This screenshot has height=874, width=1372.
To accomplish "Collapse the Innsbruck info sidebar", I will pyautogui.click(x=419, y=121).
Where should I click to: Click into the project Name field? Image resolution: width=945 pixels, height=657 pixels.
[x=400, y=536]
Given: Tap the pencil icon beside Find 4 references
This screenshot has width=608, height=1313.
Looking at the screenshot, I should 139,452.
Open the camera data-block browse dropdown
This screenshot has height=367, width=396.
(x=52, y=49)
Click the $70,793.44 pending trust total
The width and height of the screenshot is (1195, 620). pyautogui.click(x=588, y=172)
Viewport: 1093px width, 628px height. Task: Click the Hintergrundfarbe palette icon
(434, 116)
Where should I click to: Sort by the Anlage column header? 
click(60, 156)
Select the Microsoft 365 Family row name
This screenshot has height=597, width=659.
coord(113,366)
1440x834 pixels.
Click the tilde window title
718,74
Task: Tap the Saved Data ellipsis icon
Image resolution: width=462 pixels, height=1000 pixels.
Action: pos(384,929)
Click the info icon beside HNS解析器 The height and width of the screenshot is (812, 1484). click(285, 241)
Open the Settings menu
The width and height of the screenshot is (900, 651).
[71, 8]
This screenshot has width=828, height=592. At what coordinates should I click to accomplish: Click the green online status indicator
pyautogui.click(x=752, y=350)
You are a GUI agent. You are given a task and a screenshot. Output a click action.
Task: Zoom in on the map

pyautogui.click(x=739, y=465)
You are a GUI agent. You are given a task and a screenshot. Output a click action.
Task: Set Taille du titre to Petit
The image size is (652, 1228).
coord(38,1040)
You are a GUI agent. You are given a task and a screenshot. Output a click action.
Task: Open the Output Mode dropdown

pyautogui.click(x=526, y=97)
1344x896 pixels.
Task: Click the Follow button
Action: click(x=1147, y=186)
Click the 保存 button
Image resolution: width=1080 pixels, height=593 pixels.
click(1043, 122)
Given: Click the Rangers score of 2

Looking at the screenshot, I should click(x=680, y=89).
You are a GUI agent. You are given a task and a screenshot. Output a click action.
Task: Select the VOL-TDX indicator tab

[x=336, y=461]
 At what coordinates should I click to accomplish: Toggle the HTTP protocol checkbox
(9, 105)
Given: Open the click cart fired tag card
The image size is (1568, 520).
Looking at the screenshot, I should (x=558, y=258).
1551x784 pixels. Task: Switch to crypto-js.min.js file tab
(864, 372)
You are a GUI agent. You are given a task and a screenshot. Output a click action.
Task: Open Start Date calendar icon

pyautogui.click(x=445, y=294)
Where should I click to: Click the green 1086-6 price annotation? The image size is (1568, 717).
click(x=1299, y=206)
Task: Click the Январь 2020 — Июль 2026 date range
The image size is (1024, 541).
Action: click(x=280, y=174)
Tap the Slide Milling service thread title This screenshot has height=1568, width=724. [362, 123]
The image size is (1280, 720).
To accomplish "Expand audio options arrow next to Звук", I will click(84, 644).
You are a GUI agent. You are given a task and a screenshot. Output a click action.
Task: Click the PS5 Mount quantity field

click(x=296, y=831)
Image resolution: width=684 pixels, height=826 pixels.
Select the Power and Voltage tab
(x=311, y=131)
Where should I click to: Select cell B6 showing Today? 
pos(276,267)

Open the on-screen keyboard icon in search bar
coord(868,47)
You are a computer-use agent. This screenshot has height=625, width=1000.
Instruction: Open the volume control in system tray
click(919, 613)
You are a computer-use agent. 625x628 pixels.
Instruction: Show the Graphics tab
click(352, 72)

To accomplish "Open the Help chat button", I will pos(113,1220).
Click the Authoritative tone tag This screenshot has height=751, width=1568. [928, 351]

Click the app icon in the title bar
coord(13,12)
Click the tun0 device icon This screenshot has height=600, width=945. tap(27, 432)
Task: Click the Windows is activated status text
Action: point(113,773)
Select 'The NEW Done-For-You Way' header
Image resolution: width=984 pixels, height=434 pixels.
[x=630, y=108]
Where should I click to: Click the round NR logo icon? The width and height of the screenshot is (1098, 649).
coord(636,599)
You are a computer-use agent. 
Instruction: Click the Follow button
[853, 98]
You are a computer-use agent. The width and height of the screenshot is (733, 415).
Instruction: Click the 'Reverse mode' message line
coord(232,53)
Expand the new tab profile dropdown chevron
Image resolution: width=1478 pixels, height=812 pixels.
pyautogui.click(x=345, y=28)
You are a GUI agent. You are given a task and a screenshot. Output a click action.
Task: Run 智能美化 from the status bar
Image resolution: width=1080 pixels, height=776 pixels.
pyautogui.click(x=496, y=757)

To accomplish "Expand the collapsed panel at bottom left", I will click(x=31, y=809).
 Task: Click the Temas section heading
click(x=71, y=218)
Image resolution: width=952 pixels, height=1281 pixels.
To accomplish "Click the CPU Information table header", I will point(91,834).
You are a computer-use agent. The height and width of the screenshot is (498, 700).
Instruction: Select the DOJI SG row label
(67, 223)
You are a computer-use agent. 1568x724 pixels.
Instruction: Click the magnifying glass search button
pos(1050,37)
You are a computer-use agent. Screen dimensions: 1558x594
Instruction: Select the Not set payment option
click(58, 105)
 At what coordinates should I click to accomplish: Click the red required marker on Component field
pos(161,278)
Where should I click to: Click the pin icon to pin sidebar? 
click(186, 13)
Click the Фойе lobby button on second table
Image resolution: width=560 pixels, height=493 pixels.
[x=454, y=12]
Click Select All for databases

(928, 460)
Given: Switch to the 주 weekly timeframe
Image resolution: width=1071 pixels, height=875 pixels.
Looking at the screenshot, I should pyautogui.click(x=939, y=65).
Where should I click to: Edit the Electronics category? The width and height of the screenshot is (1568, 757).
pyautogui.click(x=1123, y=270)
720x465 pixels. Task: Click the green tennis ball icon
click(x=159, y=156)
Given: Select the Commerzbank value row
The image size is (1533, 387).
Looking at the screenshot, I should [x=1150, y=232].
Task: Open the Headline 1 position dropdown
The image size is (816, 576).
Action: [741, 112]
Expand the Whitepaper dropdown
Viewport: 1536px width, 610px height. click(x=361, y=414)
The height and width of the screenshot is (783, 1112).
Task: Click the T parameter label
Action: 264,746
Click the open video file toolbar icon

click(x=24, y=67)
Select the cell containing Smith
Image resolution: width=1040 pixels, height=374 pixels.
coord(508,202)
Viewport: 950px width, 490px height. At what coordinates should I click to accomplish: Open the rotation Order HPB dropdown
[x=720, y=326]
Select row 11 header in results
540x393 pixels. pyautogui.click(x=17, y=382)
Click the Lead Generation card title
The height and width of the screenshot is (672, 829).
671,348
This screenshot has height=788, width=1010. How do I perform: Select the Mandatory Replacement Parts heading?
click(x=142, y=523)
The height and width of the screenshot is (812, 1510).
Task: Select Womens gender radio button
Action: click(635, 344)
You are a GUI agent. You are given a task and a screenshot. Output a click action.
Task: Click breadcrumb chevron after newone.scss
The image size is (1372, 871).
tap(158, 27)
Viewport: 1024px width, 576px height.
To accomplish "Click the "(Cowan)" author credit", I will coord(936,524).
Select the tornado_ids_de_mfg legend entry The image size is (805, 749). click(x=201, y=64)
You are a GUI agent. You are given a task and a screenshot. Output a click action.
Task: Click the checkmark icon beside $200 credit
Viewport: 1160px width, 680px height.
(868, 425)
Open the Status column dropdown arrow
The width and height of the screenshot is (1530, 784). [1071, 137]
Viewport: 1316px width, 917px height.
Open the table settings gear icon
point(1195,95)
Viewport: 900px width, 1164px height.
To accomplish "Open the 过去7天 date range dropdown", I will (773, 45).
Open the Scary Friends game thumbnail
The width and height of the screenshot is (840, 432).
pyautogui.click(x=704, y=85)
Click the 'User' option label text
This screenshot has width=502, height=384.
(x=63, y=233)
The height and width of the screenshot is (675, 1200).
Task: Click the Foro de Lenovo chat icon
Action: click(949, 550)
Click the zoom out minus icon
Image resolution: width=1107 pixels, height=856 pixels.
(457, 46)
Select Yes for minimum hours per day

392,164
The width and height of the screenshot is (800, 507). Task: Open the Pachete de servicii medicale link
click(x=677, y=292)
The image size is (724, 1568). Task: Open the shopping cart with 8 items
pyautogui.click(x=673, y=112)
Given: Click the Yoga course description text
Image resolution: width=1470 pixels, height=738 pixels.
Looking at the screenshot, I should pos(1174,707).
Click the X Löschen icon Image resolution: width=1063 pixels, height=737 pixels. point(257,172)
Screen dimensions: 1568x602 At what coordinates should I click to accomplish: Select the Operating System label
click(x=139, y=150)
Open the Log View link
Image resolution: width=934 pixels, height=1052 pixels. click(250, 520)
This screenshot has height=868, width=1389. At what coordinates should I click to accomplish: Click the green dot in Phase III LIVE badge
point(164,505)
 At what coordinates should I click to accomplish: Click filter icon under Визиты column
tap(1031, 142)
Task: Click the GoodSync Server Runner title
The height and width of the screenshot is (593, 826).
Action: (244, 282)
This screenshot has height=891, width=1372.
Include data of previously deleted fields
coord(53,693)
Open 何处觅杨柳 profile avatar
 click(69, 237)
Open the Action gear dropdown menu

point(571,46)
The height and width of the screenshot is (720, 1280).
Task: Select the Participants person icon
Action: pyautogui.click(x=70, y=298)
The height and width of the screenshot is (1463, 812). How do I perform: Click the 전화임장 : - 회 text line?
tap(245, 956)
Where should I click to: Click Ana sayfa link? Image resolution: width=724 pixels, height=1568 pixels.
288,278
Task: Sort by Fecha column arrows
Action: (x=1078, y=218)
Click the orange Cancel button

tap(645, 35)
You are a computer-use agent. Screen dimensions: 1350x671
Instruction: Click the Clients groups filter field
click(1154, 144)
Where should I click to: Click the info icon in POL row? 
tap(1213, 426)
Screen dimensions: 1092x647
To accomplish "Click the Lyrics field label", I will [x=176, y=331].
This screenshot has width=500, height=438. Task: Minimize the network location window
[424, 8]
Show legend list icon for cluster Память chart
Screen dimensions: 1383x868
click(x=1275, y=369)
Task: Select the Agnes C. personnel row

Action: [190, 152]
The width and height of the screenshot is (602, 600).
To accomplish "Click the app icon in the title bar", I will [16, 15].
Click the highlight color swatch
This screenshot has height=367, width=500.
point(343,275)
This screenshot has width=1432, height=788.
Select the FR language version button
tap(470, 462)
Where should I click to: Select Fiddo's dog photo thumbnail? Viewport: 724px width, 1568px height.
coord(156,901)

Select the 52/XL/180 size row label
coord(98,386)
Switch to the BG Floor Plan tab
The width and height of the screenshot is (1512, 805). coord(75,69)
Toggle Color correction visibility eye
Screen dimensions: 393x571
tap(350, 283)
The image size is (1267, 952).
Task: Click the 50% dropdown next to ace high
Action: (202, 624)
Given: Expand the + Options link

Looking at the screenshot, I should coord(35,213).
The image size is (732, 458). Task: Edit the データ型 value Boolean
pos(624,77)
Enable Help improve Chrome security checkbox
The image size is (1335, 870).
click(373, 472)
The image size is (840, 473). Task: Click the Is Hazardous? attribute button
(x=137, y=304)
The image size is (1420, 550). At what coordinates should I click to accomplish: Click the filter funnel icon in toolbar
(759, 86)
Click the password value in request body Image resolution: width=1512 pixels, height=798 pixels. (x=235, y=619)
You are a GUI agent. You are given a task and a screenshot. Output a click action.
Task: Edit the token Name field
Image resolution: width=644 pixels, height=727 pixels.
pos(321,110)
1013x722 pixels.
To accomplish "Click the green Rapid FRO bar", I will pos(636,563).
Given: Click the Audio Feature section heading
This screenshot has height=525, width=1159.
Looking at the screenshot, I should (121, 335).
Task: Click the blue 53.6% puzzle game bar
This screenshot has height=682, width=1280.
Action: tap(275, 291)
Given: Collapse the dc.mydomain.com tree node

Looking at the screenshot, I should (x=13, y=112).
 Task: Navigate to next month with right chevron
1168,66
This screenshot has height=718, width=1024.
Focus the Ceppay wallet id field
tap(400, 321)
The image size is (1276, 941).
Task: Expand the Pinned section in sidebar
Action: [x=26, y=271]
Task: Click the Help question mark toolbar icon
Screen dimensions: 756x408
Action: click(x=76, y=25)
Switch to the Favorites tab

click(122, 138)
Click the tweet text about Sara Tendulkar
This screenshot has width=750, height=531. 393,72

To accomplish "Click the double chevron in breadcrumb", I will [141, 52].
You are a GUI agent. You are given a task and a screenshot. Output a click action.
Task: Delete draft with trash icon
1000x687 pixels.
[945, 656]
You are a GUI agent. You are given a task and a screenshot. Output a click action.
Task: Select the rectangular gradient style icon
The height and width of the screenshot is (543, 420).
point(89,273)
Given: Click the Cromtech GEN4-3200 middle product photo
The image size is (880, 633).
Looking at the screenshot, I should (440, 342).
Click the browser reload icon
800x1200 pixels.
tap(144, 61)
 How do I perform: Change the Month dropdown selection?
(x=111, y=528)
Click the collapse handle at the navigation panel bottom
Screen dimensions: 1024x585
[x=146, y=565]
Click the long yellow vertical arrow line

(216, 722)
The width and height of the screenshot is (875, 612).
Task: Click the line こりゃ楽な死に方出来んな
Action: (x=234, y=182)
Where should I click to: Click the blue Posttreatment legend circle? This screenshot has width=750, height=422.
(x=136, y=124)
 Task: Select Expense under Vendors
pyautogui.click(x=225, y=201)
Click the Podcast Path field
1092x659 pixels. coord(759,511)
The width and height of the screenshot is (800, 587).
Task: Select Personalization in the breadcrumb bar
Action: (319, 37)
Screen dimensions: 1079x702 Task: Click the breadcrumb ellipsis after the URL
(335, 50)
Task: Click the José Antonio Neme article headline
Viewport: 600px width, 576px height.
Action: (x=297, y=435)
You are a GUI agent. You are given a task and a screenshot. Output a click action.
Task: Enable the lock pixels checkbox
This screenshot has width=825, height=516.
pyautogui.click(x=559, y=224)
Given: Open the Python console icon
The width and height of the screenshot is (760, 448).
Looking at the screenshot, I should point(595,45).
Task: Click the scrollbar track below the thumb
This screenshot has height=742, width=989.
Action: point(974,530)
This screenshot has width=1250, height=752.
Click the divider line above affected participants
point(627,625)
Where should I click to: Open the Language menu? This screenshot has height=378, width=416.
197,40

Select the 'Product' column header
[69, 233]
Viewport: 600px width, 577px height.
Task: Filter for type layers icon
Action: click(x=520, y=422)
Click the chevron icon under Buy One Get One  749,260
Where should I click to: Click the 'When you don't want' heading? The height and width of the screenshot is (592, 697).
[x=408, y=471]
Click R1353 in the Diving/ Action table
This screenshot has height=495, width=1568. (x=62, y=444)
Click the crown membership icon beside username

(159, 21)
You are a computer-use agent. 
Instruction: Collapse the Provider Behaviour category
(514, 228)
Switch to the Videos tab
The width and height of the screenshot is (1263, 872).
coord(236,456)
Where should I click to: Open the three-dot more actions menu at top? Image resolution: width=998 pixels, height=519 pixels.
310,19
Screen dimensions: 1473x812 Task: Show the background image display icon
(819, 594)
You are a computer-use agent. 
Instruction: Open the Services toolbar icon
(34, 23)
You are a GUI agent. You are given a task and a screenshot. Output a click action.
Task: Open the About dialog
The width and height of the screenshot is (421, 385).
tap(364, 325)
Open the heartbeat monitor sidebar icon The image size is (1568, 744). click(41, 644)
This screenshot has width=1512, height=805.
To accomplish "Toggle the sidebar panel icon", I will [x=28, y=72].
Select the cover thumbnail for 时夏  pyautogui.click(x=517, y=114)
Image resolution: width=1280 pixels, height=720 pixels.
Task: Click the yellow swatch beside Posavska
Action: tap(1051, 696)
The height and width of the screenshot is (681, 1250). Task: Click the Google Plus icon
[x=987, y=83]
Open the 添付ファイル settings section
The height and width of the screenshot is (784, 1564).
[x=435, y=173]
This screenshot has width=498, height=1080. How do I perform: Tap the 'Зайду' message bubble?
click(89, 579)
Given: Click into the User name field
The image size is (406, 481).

Problem statement
Take from the listing above each line that contains the string "credit".

Exercise result
To accomplish "Click the "(Cowan)" author credit", I will coord(936,524).
Task: Click the checkmark icon beside $200 credit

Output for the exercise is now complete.